- **PROBLEM DESCRIPTION**:
Change every occurrence of "Where should I click to" in the listing below to "What should I click to", and leave all other text as it is.

- **RECORD EXTRACTS**:
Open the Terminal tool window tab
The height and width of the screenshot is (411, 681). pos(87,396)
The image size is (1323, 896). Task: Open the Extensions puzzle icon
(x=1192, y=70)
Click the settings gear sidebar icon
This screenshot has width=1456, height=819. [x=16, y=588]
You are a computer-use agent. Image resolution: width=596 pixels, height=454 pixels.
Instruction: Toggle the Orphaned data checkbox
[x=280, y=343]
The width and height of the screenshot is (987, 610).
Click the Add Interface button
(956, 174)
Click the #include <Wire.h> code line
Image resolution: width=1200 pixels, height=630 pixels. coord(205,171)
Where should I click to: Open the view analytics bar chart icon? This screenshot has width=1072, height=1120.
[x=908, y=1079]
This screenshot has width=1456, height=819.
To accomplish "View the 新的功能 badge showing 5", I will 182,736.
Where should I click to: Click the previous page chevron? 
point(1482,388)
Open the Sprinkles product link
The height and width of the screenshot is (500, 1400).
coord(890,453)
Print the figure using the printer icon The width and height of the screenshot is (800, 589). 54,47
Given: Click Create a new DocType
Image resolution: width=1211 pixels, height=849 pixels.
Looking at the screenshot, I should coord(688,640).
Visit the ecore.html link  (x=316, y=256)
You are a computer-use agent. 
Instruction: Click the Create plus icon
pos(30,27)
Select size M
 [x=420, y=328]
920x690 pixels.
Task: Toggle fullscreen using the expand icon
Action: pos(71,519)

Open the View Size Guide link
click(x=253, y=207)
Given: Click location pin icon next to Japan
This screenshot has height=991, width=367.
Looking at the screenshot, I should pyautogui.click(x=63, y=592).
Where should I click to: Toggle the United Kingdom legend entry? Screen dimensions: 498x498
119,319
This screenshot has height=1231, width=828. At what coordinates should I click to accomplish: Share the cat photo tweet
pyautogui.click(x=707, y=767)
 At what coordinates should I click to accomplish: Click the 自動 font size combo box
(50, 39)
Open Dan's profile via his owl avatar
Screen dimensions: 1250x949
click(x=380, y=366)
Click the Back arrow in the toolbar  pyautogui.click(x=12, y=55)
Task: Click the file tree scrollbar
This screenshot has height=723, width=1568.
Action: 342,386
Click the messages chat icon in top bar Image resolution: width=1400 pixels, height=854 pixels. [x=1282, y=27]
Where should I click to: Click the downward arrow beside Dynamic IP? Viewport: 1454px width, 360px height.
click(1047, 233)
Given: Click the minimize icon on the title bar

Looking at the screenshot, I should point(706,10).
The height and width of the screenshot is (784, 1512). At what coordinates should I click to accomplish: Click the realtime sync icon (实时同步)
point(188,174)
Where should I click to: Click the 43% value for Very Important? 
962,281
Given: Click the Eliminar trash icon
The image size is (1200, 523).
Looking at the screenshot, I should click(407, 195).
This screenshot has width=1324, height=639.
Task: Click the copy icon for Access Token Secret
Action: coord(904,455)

- **REPLY**:
Open the Terminal tool window tab
The height and width of the screenshot is (411, 681). pos(87,396)
The image size is (1323, 896). Task: Open the Extensions puzzle icon
(x=1192, y=70)
Click the settings gear sidebar icon
This screenshot has width=1456, height=819. [x=16, y=588]
You are a computer-use agent. Image resolution: width=596 pixels, height=454 pixels.
Instruction: Toggle the Orphaned data checkbox
[x=280, y=343]
The width and height of the screenshot is (987, 610).
Click the Add Interface button
(956, 174)
Click the #include <Wire.h> code line
Image resolution: width=1200 pixels, height=630 pixels. coord(205,171)
What should I click to: Open the view analytics bar chart icon? This screenshot has width=1072, height=1120.
[x=908, y=1079]
This screenshot has width=1456, height=819.
To accomplish "View the 新的功能 badge showing 5", I will 182,736.
What should I click to: Click the previous page chevron? 
point(1482,388)
Open the Sprinkles product link
The height and width of the screenshot is (500, 1400).
coord(890,453)
Print the figure using the printer icon The width and height of the screenshot is (800, 589). 54,47
Given: Click Create a new DocType
Image resolution: width=1211 pixels, height=849 pixels.
Looking at the screenshot, I should coord(688,640).
Visit the ecore.html link  (x=316, y=256)
You are a computer-use agent. 
Instruction: Click the Create plus icon
pos(30,27)
Select size M
 [x=420, y=328]
920x690 pixels.
Task: Toggle fullscreen using the expand icon
Action: pos(71,519)

Open the View Size Guide link
click(x=253, y=207)
Given: Click location pin icon next to Japan
This screenshot has height=991, width=367.
Looking at the screenshot, I should pyautogui.click(x=63, y=592).
What should I click to: Toggle the United Kingdom legend entry? Screen dimensions: 498x498
119,319
This screenshot has height=1231, width=828. At what coordinates should I click to accomplish: Share the cat photo tweet
pyautogui.click(x=707, y=767)
 At what coordinates should I click to accomplish: Click the 自動 font size combo box
(50, 39)
Open Dan's profile via his owl avatar
Screen dimensions: 1250x949
click(x=380, y=366)
Click the Back arrow in the toolbar  pyautogui.click(x=12, y=55)
Task: Click the file tree scrollbar
This screenshot has height=723, width=1568.
Action: 342,386
Click the messages chat icon in top bar Image resolution: width=1400 pixels, height=854 pixels. [x=1282, y=27]
What should I click to: Click the downward arrow beside Dynamic IP? Viewport: 1454px width, 360px height.
click(1047, 233)
Given: Click the minimize icon on the title bar

Looking at the screenshot, I should point(706,10).
The height and width of the screenshot is (784, 1512). At what coordinates should I click to accomplish: Click the realtime sync icon (实时同步)
point(188,174)
What should I click to: Click the 43% value for Very Important? 
962,281
Given: Click the Eliminar trash icon
The image size is (1200, 523).
Looking at the screenshot, I should click(407, 195).
This screenshot has width=1324, height=639.
Task: Click the copy icon for Access Token Secret
Action: coord(904,455)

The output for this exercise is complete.